**Task instructions**
Once the records have been read, set every one down as it stands.

Records to use below:

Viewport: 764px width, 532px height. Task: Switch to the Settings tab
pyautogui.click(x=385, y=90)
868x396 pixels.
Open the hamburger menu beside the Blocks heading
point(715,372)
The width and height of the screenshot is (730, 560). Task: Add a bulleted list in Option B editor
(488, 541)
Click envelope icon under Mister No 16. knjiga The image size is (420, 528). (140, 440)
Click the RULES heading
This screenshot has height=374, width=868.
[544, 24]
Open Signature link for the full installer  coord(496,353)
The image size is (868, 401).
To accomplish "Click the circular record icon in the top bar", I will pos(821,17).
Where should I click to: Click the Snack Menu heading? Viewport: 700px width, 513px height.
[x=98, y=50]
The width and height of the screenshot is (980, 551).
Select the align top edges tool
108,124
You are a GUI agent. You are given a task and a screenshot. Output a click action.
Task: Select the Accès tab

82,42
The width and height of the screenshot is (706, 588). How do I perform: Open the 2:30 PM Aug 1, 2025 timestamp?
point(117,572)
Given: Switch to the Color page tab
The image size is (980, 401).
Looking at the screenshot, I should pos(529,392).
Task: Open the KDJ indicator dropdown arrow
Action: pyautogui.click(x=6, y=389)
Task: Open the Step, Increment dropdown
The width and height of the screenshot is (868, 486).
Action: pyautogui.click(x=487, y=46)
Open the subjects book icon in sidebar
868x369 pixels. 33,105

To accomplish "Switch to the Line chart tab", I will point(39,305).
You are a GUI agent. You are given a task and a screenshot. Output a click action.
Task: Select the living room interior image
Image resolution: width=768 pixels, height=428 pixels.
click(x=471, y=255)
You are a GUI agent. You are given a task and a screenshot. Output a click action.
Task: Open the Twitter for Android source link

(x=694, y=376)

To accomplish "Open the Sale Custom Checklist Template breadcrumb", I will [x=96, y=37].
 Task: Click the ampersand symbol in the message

End of Records to use.

**Reply to the exercise**
Viewport: 764px width, 532px height. Task: Switch to the Settings tab
pyautogui.click(x=385, y=90)
868x396 pixels.
Open the hamburger menu beside the Blocks heading
point(715,372)
The width and height of the screenshot is (730, 560). Task: Add a bulleted list in Option B editor
(488, 541)
Click envelope icon under Mister No 16. knjiga The image size is (420, 528). (140, 440)
Click the RULES heading
This screenshot has height=374, width=868.
[544, 24]
Open Signature link for the full installer  coord(496,353)
The image size is (868, 401).
To accomplish "Click the circular record icon in the top bar", I will pos(821,17).
Where should I click to: Click the Snack Menu heading? Viewport: 700px width, 513px height.
[x=98, y=50]
The width and height of the screenshot is (980, 551).
Select the align top edges tool
108,124
You are a GUI agent. You are given a task and a screenshot. Output a click action.
Task: Select the Accès tab

82,42
The width and height of the screenshot is (706, 588). How do I perform: Open the 2:30 PM Aug 1, 2025 timestamp?
point(117,572)
Given: Switch to the Color page tab
The image size is (980, 401).
Looking at the screenshot, I should pos(529,392).
Task: Open the KDJ indicator dropdown arrow
Action: pyautogui.click(x=6, y=389)
Task: Open the Step, Increment dropdown
The width and height of the screenshot is (868, 486).
Action: pyautogui.click(x=487, y=46)
Open the subjects book icon in sidebar
868x369 pixels. 33,105

To accomplish "Switch to the Line chart tab", I will point(39,305).
You are a GUI agent. You are given a task and a screenshot. Output a click action.
Task: Select the living room interior image
Image resolution: width=768 pixels, height=428 pixels.
click(x=471, y=255)
You are a GUI agent. You are given a task and a screenshot. Output a click action.
Task: Open the Twitter for Android source link

(x=694, y=376)

To accomplish "Open the Sale Custom Checklist Template breadcrumb", I will [x=96, y=37].
 Task: Click the ampersand symbol in the message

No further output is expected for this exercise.